▶ _Directive 1_
In the passage on Ogham inscriptions below, what position did Dr. Donald G. Rickey hold at the time of his 1975 investigation?
▶ _Directive 2_
Write a continuation of the passage on Ogham inscriptions below, picking up after its final sentence.

▶ _Passage to read_
Barry Fell alleges that this inscription should be understood to read "B B-L," meaning "dedicated to Bel" (the Ogham inscriptions in the New World, like ancient Hebrew, did not usually include indications of the vowels, leaving that up to the reader based on context).  

Note that the letter "L" is usually just two parallel lines below the stem: in this case, the ancient engraver decided to embellish his "L" with the "quartered" design that you can see between the carved vertical lines -- it looks something like a window-pane.  Barry Fell alleges that this is a solar symbol, and indeed he produces photographs of a great many such symbols, often a quartered circle (like a Celtic Cross with four equal arms, or a circle with a "plus" symbol through it), which can clearly be seen to be associated with the sun. 

Note that this quartered circle can very easily be understood to convey the sense of the four quarters of the year, divided by the solstices and equinoxes, and indeed you can see that the earth's path around the sun can be thought of as just such a quartered circle (see the diagram in this previous post, for instance).  The inclusion of this solar symbol in the final letter of the inscription appears to be reinforcing evidence in support of Fell's translation of the inscription as a dedication to the solar deity Bel.

Fell also discusses another important inscription found on triangular stones at Mystery Hill inserted into the walls of the same chamber and containing writing on one in saying "Dedicated to Bel" in similar Ogham lines as those depicted above (without the "window pane" symbol) and "To Baal of the Canaanites, this dedication" in Iberian script and the Punic language on another (pages 90 - 91).  About this find, Fell writes: "Bel is the Celtic sun god, long suspected (but until now never proven) to be the same god as the Phoenician Baal" (90 - 91). 

Whether the existence of two inscriptions on two different tablets in the same ancient stone structure proves the direct identification of Bel with Baal is a matter for debate.  However, the existence of these inscriptions at Mystery Hill and other sites (as well as the presence of a stone inscribed with Roman numerals) appears to be compelling evidence for ancient contact from across the oceans.  Even if skeptics were to argue that the so-called "Beltane Stone" with its Roman numerals was the product of colonial settlers after Columbus, it would be difficult to argue that these later colonial-era settlers also produced the Ogham inscriptions.

Ogham inscriptions in Colorado

In 1975, historian Dr. Donald G. Rickey (1925 - 2000) was investigating the site of an 1868 battle which took place between soldiers of the 7th US Cavalry and a raiding party of Cheyenne warriors at Hackberry Springs, in Colorado.

At the time, Dr. Rickey was the Chief Historian for the Bureau of Land Management (part of the US Department of the Interior), and had a personal interest in the battle in that one of the two 7th Cavalry troopers killed in the battle was his ancestor Sam Rickey.

▶ _Given information_
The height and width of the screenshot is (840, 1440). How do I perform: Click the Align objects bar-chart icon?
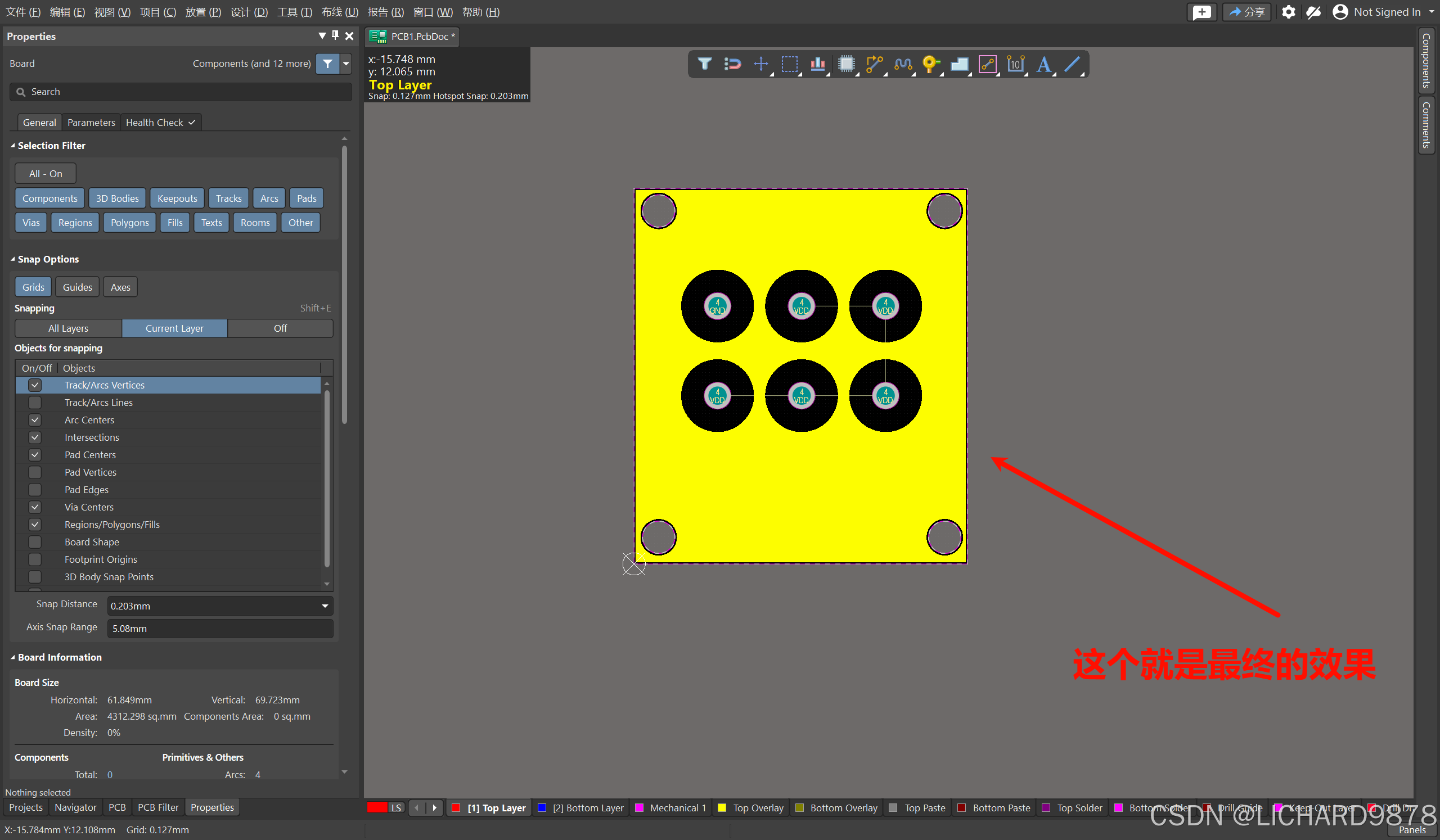817,64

▶ _Exercise response 1_
He was Chief Historian for the Bureau of Land Management.

▶ _Exercise response 2_
While at the site, Dr. Rickey discovered groove marks which he initially called "spear-sharpening marks." However, as circumstance would have it, he traveled to Scotland only a few weeks later, where he happened to visit a museum displaying the distinctive grooved writing system known as Ogham or Ogam, used by the Celts and found in throughout the British Isles, mainly in Ireland but also in England, Wales and Scotland, almost always in the form of grooves carved into stones.

He immediately suspected that the rock inscriptions he had seen in southern Colorado might be an example of this same writing system. Dr. Rickey returned to the site with other researchers over the next two years, and eventually contacted Dr. Barry Fell (1917 - 1994), a Harvard professor and the author of the controversial America BC, first published in 1976. Professor Fell agreed that the inscriptions were likely an example of Ogham, and of the older "all-consonant" variety which seems to prevail in the Americas.

Dr. Rickey submitted the site for consideration for recognition of its historic significance, but his mention of the possibility that the rock art might be Ogham elicited a swift and contemptuous response from his archaeological colleagues, as described in the short video clip above. The full text of the memos and letters between the defenders of the orthodox view of history (which does not admit to the possibility of ancient trans-oceanic travel) can be seen here.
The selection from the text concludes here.